*Instructions to follow:* From the entries that follow, reproduce exactly and only the lines from the line with "Show year-to-date with the YTD button" to the line with "Task: Open the Nomor Keluaran tab", endpoints included.
▬▬▬▬▬▬
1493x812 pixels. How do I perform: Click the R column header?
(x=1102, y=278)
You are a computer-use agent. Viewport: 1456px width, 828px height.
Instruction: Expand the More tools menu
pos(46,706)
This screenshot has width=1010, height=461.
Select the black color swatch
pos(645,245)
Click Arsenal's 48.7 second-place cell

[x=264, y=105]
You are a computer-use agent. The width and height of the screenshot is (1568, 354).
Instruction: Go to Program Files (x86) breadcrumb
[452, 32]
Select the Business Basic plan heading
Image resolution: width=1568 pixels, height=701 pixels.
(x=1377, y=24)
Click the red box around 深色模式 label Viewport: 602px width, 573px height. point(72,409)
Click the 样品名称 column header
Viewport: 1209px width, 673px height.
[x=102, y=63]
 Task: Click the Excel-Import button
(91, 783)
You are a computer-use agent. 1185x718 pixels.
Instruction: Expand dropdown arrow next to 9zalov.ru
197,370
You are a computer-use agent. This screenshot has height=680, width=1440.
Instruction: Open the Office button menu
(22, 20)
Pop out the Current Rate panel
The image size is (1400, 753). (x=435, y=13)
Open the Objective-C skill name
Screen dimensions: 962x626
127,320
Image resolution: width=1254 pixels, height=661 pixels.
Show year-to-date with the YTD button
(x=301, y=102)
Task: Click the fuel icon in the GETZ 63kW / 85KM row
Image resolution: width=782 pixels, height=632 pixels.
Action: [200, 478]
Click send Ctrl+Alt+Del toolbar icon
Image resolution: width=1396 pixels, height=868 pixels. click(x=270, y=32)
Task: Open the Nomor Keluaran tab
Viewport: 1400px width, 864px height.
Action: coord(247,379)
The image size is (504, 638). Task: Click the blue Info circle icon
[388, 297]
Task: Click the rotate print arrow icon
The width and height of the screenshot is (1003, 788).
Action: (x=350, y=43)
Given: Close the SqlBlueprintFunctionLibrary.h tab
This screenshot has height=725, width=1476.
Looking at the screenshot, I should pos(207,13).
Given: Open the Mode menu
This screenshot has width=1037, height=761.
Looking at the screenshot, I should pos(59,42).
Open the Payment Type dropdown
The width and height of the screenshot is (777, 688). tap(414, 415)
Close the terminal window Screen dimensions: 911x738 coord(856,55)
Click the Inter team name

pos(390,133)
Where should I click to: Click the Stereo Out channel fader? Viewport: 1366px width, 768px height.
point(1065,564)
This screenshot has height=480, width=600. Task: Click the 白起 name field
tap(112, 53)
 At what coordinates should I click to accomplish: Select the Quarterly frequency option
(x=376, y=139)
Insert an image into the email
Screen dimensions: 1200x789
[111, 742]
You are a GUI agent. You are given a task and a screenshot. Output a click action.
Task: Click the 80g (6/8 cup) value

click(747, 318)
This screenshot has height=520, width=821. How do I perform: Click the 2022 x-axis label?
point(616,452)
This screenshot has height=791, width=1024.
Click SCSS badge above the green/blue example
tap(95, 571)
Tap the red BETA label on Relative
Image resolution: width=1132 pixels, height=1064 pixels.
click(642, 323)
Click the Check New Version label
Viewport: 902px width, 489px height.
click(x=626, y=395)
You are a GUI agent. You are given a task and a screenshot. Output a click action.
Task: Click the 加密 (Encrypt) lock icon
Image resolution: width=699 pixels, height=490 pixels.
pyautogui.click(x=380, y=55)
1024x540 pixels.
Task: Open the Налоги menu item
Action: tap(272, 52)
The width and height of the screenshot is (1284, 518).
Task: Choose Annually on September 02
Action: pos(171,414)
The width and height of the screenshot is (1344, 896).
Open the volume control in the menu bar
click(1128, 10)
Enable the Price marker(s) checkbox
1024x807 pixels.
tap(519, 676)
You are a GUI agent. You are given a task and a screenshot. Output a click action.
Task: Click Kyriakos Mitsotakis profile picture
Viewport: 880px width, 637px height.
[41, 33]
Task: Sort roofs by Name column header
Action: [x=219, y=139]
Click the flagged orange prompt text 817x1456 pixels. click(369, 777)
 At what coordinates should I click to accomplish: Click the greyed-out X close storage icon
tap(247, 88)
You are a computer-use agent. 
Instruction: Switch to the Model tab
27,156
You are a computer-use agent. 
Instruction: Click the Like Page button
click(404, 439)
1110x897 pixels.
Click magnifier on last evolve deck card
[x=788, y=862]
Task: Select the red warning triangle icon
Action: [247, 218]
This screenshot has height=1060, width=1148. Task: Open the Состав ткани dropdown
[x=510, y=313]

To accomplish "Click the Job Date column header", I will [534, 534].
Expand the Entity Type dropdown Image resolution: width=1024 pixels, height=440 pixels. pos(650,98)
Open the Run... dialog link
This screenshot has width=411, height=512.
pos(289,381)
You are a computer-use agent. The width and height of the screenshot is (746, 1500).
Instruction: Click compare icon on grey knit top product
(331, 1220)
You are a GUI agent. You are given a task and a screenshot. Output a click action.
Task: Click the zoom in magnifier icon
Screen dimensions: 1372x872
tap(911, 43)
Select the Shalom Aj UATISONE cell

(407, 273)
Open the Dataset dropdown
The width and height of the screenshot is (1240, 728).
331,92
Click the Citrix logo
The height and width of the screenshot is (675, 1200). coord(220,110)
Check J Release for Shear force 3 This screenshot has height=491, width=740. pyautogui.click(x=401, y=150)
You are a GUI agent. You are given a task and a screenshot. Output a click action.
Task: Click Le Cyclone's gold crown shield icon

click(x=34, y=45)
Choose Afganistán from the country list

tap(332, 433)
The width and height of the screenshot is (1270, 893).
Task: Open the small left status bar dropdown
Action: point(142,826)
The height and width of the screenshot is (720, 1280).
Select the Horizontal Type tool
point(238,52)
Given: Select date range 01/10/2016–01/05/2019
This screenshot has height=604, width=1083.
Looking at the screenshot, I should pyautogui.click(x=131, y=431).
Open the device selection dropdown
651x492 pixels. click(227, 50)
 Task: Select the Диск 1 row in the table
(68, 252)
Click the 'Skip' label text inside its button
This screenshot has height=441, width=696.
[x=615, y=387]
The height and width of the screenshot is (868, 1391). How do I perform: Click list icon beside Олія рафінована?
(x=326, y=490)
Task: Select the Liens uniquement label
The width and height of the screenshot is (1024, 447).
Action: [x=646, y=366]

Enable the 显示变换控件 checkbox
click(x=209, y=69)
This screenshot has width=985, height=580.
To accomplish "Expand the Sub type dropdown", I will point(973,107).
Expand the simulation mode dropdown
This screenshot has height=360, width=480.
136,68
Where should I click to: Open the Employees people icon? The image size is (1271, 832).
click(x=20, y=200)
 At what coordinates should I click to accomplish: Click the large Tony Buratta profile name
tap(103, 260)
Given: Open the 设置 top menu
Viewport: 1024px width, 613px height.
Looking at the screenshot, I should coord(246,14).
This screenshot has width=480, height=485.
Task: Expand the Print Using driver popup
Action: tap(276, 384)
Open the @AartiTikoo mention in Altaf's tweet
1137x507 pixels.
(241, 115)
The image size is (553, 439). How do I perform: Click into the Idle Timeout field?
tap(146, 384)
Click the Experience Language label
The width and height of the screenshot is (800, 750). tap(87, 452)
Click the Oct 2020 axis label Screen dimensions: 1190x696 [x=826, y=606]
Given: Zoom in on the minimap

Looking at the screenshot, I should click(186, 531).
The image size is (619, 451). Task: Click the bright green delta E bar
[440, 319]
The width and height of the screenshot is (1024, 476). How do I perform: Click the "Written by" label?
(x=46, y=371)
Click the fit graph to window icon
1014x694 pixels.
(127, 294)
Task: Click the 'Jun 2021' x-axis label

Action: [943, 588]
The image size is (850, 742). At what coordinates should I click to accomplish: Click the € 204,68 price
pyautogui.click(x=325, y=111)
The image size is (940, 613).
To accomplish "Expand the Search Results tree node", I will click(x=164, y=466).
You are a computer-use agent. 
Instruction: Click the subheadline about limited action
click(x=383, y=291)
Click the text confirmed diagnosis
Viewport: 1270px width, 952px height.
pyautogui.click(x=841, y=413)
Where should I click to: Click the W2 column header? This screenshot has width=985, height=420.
▬▬▬▬▬▬
*Worked solution:*
Show year-to-date with the YTD button
(x=301, y=102)
Task: Click the fuel icon in the GETZ 63kW / 85KM row
Image resolution: width=782 pixels, height=632 pixels.
Action: [200, 478]
Click send Ctrl+Alt+Del toolbar icon
Image resolution: width=1396 pixels, height=868 pixels. click(x=270, y=32)
Task: Open the Nomor Keluaran tab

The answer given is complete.